Non sapevo di essere creativa, né che bastasse allenarsi per esserlo
Non mi sono mai considerata una persona particolarmente creativa, pur essendo particolarmente sensibile alla creatività altrui. Divoratrice seriale di libri, da sempre sono appassionata di arti figurative e mi è difficile immaginare una vita senza musica.
I miei disegni sono però sempre state “copie dal vero”, mentre per quanto riguarda la scrittura, pur partendo sempre piena di buoni propositi, non sono mai riuscita a dare forma ad un intreccio che mi piacesse. Di musica non ne parliamo, mi mancano le basi.
Sono sempre stata dell’idea che la tecnica fosse qualcosa che si poteva imparare da zero a qualunque età, con il giusto impegno e i giusti insegnanti.
Ma la creatività, quella no. Quella l’ho sempre vista come una caratteristica ereditaria, come gli occhi azzurri o le lentiggini.
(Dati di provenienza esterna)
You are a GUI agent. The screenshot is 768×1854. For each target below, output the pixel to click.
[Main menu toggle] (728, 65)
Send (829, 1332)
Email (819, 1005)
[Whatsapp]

La creatività – ho sempre pensato – non si impara, o ce l’hai o non ce l’hai.
Ho sempre dato molto credito a quella teoria piuttosto fumosa secondo la quale abbiamo un emisfero cerebrale più pragmatico ed analitico, mentre nell’altro avrebbero sede funzionalità che hanno a che fare con la non-verbalità, la vivacità, la creatività appunto. In base a quale delle due aree prevale sull’altra, un individuo nasce tagliato per certi ruoli anziché altri.
Qui in agenzia gestisco il backoffice del processo commerciale ed ho sempre guardato ai colleghi del team creativo con religiosa ammirazione, quasi fossero unici depositari di una scienza infusa.
Mi sbagliavo.
Da quando sono entrata a far parte della squadra copiaincolla, mi succedono cose strane.
Ho iniziato a fare giochi di parole con i nomi dei prodotti che sento pubblicizzare alla radio, faccio molto più caso alle pubblicità in televisione o sui giornali e al modo in cui sembrano volermi raccontare qualcosa (alcune ci riescono, altre no). Addirittura mi fermo tra le corsie del supermercato a guardare con occhio critico le confezioni dei prodotti e a immaginare come si potrebbero migliorare.
Brainstorming, spunti di riflessione condivisi in chat o davanti al microonde in pausa pranzo, le campagne che quotidianamente elaboriamo per i nostri clienti, le strategie per comunicare e comunicarci. Ore e ore di esposizione attiva all’esercizio dello storytelling at its best che inevitabilmente hanno sbloccato un ingranaggio che neanche immaginavo di avere.
Ed è così che ho capito che la creatività è un’abilità che possiamo allenare.
Proprio come la velocità nella corsa: c’è chi nasce più predisposto di altri, ma è l’esercizio quotidiano che finisce per fare la differenza.
Lavorare gomito a gomito con i colleghi creativi per definizione ha cambiato il modo in cui guardo alle cose. Proprio questa è la chiave: non tanto andare alla ricerca di qualcosa che stupisca ad ogni costo, ma piuttosto lasciarsi prendere dallo stupore di un nuovo punto di vista.
La creatività – ci ha spiegato con semplicità disarmante Diego, Head of Content qui a copiaincolla – è guardare le cose di sempre con gli occhi di mai.
Facile, vero?
In effetti non lo è proprio per nulla, perché se è difficile scacciare una cattiva abitudine, lo è ancora di più farne propria una buona. E qui è proprio l’allenamento a fare il miracolo. Imporsi un atteggiamento curioso verso gli stimoli del mondo esterno, che in agenzia arrivano sotto forma di confronto diretto con i colleghi e con i clienti, ma anche con l’attenzione a quello che succede attorno a noi, in Italia e nel mondo, in quello che è il nostro mercato di riferimento.
Può bastare? Assolutamente no. Senza le suggestioni che arrivano dai libri e dal cinema, dal teatro e dalla musica, dai videogames e dai viaggi (e dal cibo, fondamentale!) qua saremmo finiti.
Proprio come accade nella corsa, c’è sempre la possibilità di fare un tempo migliore: l’allenamento, così come la raccolta di stimoli, non deve fermarsi mai.
Insomma, pare proprio che vivere immersi in un ambiente che produce e allo stesso tempo consuma creatività, possa stimolarne lo sviluppo anche in quei soggetti che se ne ritenevano immuni.
Una sorta di fotosintesi clorofilliana a base di storie da raccontare con parole e con immagini.